Primary care health professionals have been concerned for years to find out the prevalence and risk factors of diseases. To have information on a foreseeable workload is considered an essential prerequisite for adequately planning care dedicated to each disorder. The expected frequency of high blood pressure, diabetes, chronic obstructive pulmonary diseases, and many other health problems are fairly well known. However, little is known in our country on the real frequency of mental illnesses, particularly the most serious ones. The data available to the professional is normally provided by surveys carried out in the general population, some of them of doubtful accuracy and on many occasions they are carried out in countries with incidences and characteristics that do not necessarily extrapolate to ours. In this sense, the idea of Tizón et al, to establish an estimation of the reality from easily accessible primary care services is novel. Psychosis stops being a diagnosis mainly carried out in hospital on patients who had to be admitted, to being a mainly community diagnosis and, therefore more precise. The health centre or mental health team situated in primary care (primary care to mental health) must be able to follow up these cases. Only in this way will they be able to determine the special health care variables.
On many occasions, schizophrenia cases and other psychoses are detected by primary care doctors.
Depending on the characteristics of the prodromes of the disease, the diagnosis can be difficult, therefore it requires a careful follow-up, so the professional must be technically prepared. In these suspected clinical cases, generally identified from alarm signals in the clinic, an adequate system for the interchange of information with mental health professionals is necessary, by means of referrals or other alternative procedures. This interchange of information is crucial, and with it strategies have to be designed that may enable detected cases to be treated early.
Nowadays, the time interval from the first diagnosable symptoms of schizophrenia to time when the patient is diagnosed generally varies between one and 2 years. The delay that occurs until treatment is started must be added to this time. That is why it is important that the non-psychiatric professional has the tools available that may ensure an early diagnosis and the first connection with the patient, which will make the referral to mental health easier and at the appropriate time.1
There are two situations that might cloud the therapeutic success and they must be particularly borne in mind: the treatment gap and its lack of continuity.
The treatment gap may be defined as the absolute difference between the true prevalence of a disorder and the proportion of individuals with this disorder who receive treatment.2 According to World Health Organisation data,2 this gap, in the case of schizophrenia, is estimated to be approximately 18% in the European region. This percentage is even higher in the other continents. In practice, this means that 1 in every 5 schizophrenics does not receive treatment from any health care service, specialised or not.

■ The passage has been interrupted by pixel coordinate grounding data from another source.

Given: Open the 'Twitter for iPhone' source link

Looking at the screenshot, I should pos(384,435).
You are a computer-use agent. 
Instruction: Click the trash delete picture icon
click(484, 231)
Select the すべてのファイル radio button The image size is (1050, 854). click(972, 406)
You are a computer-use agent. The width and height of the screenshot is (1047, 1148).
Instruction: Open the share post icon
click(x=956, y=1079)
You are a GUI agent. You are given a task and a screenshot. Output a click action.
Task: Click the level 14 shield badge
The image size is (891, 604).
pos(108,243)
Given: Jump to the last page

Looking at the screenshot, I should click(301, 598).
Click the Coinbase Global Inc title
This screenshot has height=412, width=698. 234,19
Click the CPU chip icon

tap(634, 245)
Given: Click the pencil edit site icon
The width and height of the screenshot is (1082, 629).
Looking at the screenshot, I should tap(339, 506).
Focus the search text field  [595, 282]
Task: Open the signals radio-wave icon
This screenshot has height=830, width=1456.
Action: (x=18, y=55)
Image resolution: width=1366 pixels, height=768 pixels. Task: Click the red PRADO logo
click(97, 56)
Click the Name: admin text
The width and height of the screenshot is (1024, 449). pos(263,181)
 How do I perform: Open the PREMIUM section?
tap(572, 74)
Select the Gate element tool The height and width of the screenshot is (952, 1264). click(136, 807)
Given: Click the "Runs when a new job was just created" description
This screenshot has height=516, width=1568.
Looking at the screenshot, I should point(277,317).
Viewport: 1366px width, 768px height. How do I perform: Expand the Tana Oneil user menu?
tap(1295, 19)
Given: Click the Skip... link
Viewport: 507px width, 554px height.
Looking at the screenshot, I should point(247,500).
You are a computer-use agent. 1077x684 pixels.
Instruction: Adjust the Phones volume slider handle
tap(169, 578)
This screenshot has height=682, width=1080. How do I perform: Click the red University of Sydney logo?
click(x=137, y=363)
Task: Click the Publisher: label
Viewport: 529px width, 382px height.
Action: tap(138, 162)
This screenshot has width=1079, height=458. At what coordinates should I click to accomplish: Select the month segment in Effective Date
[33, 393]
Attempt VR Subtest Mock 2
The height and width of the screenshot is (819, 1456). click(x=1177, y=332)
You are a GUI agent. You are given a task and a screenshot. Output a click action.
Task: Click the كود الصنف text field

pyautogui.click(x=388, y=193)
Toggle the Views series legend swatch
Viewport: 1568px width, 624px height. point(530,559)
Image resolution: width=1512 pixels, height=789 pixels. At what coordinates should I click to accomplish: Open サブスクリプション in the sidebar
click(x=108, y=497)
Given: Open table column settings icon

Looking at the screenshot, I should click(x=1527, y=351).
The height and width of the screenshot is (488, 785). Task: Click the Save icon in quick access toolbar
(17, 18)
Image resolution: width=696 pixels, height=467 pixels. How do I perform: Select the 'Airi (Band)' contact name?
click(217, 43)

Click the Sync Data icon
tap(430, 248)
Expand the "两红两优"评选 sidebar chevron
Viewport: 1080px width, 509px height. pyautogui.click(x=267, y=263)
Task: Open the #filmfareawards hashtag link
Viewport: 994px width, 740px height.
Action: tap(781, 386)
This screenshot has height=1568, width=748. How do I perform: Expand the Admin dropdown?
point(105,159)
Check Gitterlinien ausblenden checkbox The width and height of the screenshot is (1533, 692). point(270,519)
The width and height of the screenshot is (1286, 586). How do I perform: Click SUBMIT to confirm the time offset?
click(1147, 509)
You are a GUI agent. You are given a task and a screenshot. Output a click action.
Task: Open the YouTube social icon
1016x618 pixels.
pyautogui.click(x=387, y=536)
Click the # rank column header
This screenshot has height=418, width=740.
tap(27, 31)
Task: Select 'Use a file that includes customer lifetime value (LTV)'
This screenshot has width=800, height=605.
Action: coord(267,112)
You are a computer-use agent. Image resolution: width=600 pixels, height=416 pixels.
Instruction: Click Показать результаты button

The lack of continuity of treatment in patients discharged from hospital due to schizophrenia is very high and it is estimated to be around 50% at 1 year and 75% at 2 years.3
This is closely associated with the risk of relapses. The question that arises, is not just how many patients have to follow pharmacological treatment, but how to connect those patients with the health services to avoid relapses. The experiences with follow ups nearer the patient that involve the family and provide suitable resources, over and above the exclusive pharmacological treatment, and with active psychosocial intervention, has been shown to be effective in reducing the number of admissions and improving the well-being of the patients.4,5
The current outlook is not very encouraging. With the previous data, it seems that only 40% of schizophrenia patients, whether because they have not started treatment or because they have left treatment, follow appropriate pharmacological treatment at the end of the year in which they started and, most likely, few of them are given psychosocial treatment according to their individual needs.
The xxi century must eventually lead us to seriously rethink the treatment of psychosis. The step from systematic institutionalisation to the treatment of the patient in the community happened a few decades ago, but despite being an advance it has not given the desired results.
To know the real incidence of cases will enable them to be treated early and better "cared for," if the follow-up of each patient is ensured and the mechanisms are drawn up for providing new therapeutic alternatives that give, added to the correct use of drugs, adequate psychosocial support.